TASK STATEMENT → Only the lines from the one containing "The width and height of the screenshot is (757, 414)." through the end of the entries are to be copied, exactly and without pictures, please.

[Saved data entries]
• • • • • • •

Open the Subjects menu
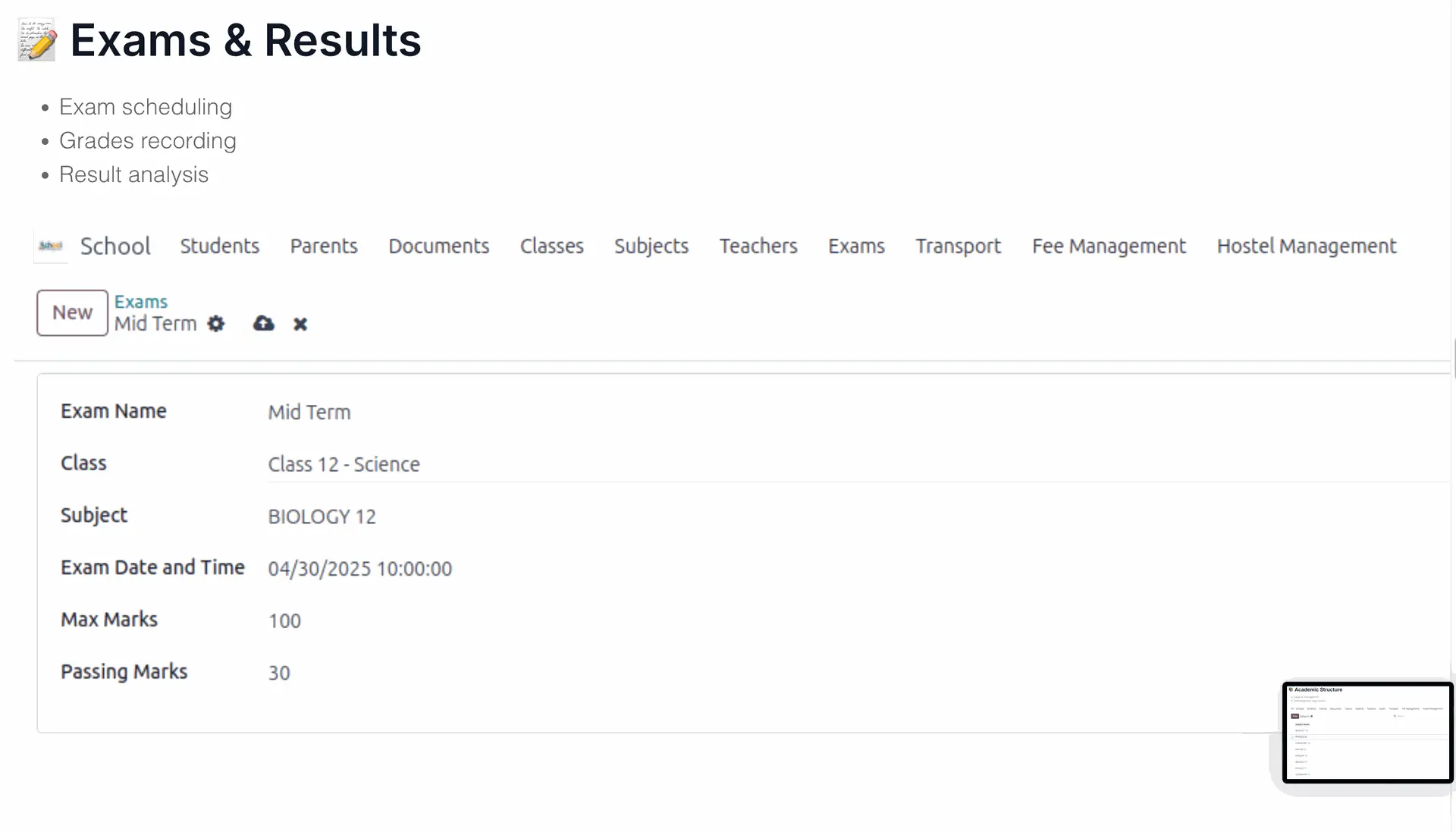Viewport: 1456px width, 832px height. [x=651, y=246]
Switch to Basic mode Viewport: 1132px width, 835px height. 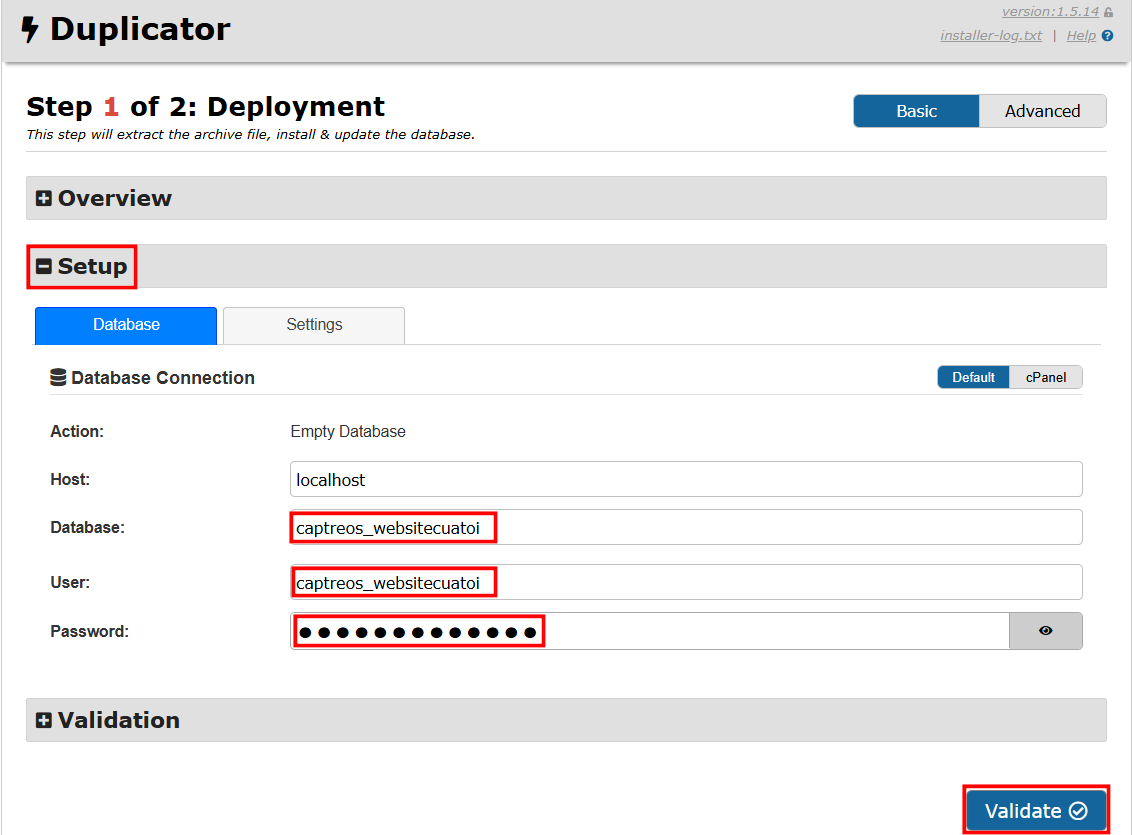916,111
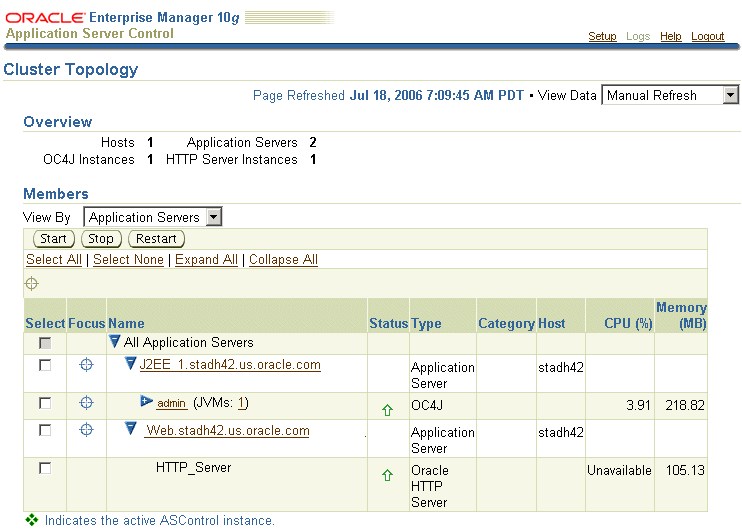Click the HTTP_Server status up arrow
742x529 pixels.
(x=387, y=476)
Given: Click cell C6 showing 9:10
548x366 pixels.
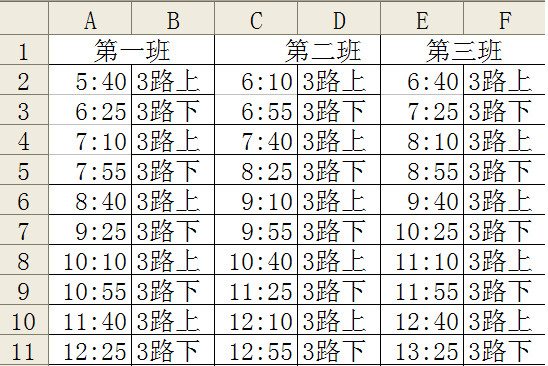Looking at the screenshot, I should (256, 200).
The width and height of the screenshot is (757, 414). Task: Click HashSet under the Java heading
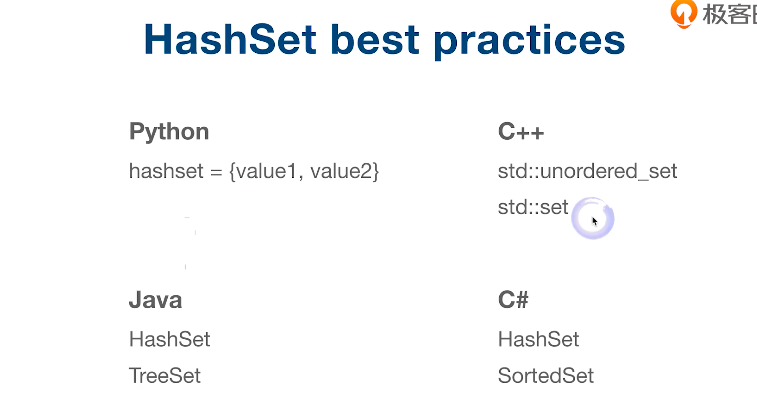tap(170, 339)
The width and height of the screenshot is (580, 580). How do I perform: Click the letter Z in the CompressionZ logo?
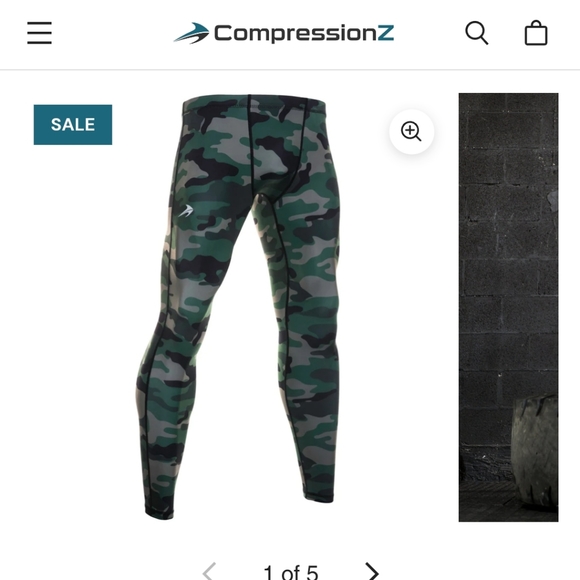[385, 33]
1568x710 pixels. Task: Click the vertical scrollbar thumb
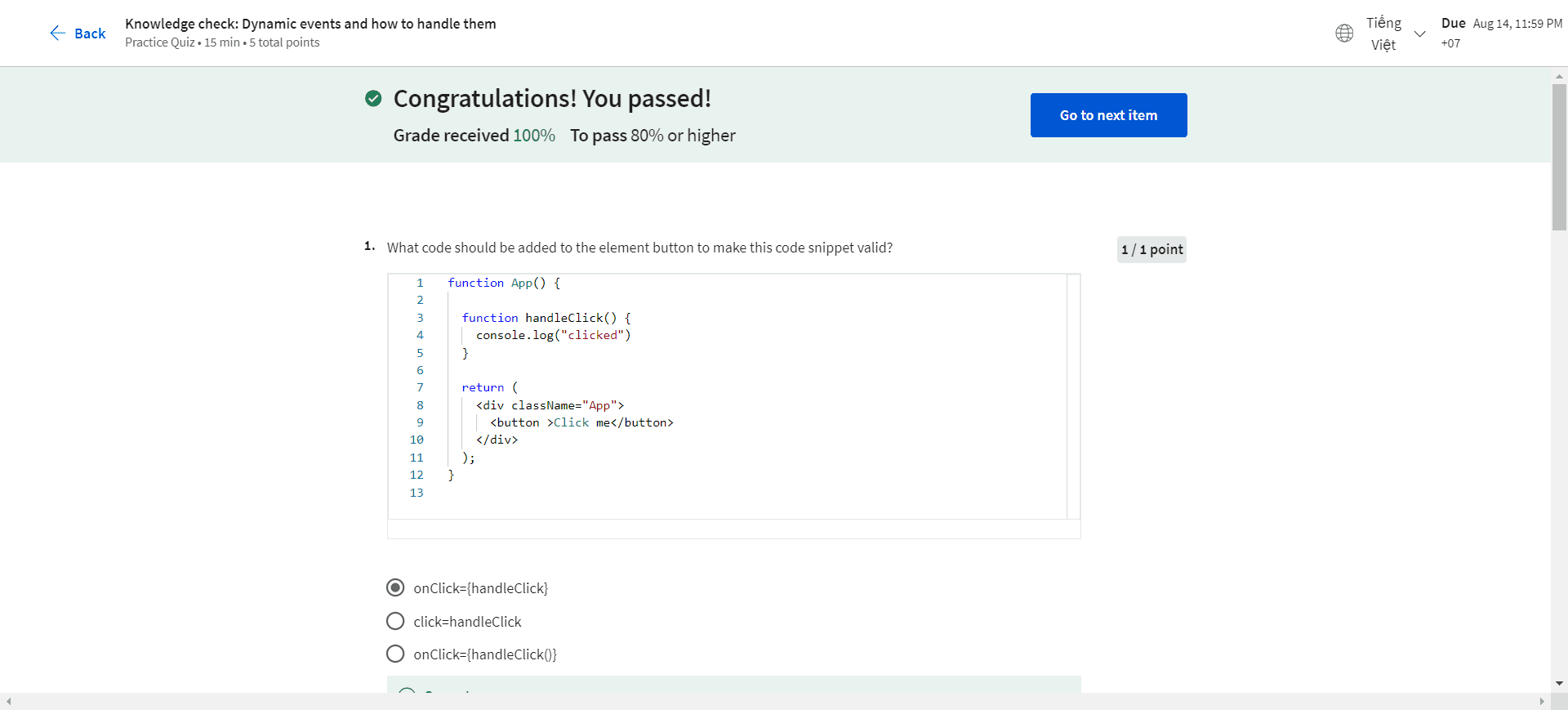pyautogui.click(x=1559, y=155)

• • • • • • •

TASK RESPONSE →
The width and height of the screenshot is (757, 414). Task: Click HashSet under the Java heading
tap(170, 339)
The width and height of the screenshot is (580, 580). How do I perform: Click the letter Z in the CompressionZ logo?
[385, 33]
1568x710 pixels. Task: Click the vertical scrollbar thumb
pyautogui.click(x=1559, y=155)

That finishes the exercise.